Tout sur Tout

L’intimidation alimentaire est une agression

Quelques-uns unes d’entre vous m’ont confié par courriel qu’elles craignent l’intimidation alimentaire pour leur enfant. Nous pouvons réagir constructivement en utilisant la peur comme moteur pour apprivoiser ce phénomène. Même si fort heureusement nous ne serons pas tous et toutes confrontés à cette réalité, mieux vaut agir pour la prévenir et gagner la capacité d’y faire face. Acquérir du pouvoir sur une l’intimidation alimentaire est une excellente façon de combattre le sentiment d’impuissance et de peur qu’elle peut engendrer.

N’oublions pas que nonobstant l’allergies alimentaire, l’intimidation est une agression contre un individu. Elle est une violence physique et psychologique répétée contre une personne avec l’intention de faire du mal pour avoir le sentiment de contrôler les autres.

Ainsi donc, l’intimidation alimentaire est d’abord et avant tout une forme d’intimidation. Ce qui la rend unique c’est le moyen utilisé pour nuire. Les allergies alimentaires offrent aux agresseurs une vulnérabilité supplémentaire qu’ils peuvent exploiter.
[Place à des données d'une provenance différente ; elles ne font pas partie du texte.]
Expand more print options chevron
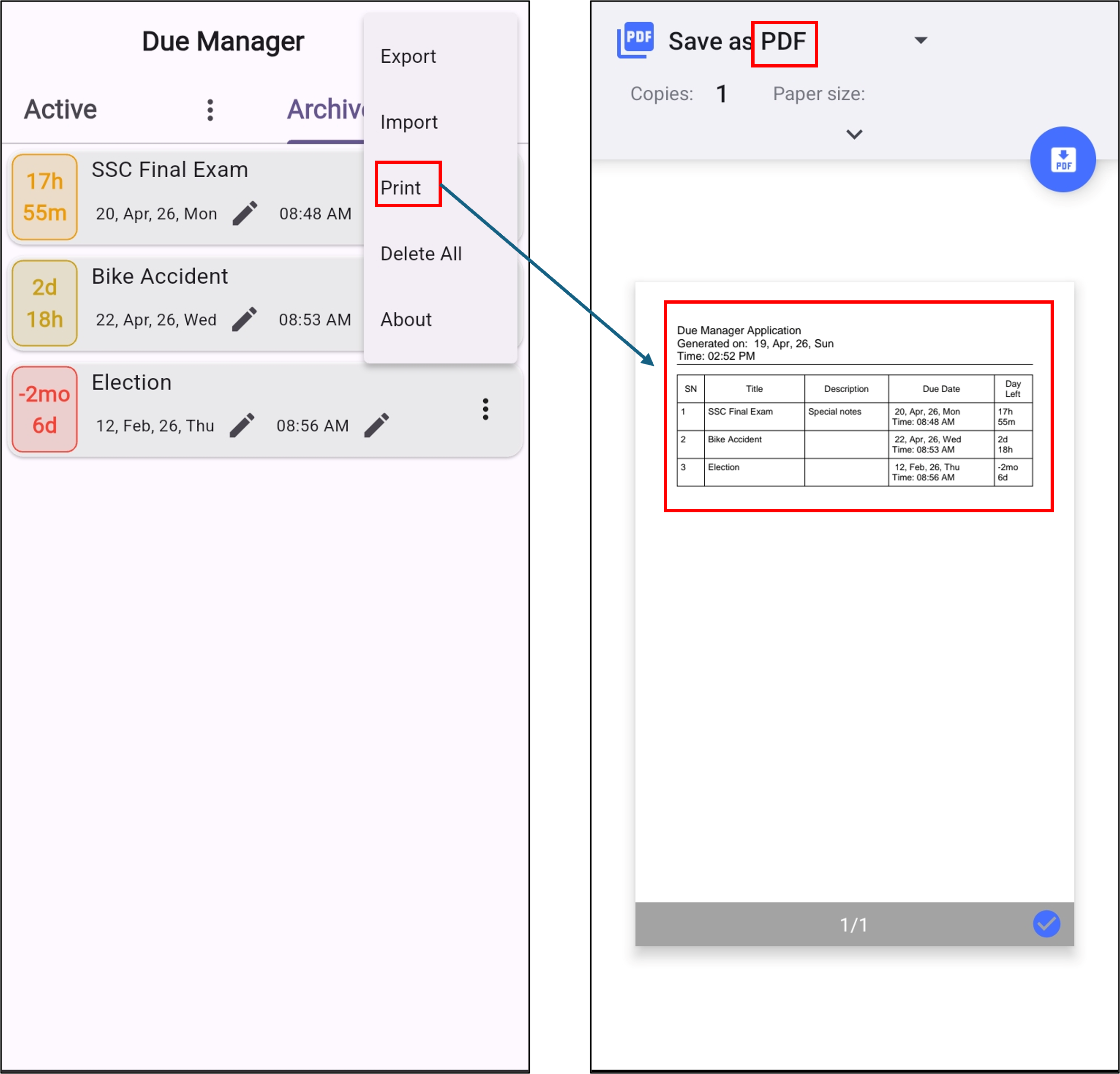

Il y a un piège à trop se concentrer sur les allergies et mettre de côté l’affirmation du pouvoir à travers l’agression. Faire l’hypothèse que l’agresseur a une mauvaise connaissance de l’allergie alimentaire ne doit en aucun temps servir à minimiser la situation et à freiner l’intervention visant à mettre fin à l’intimidation.

Dans le cas d’intimidation alimentaire, l’agression atteint un degré supérieur de dangerosité car elle est une menace réelle pour la vie. Ceci étant principalement attribuable au fait que les aliments auxquels l’enfant est allergique ont la capacité de se transformer en armes puissantes contre lui. Surtout que ces aliments sont facilement accessibles pour l’agresseur qui peut les utiliser sans crainte que la menace soit retournée contre lui. L’inégalité des forces dans l’utilisation des aliments comme arme peut être très attrayante pour celui ou celle qui cherche à prendre du pouvoir sur autrui.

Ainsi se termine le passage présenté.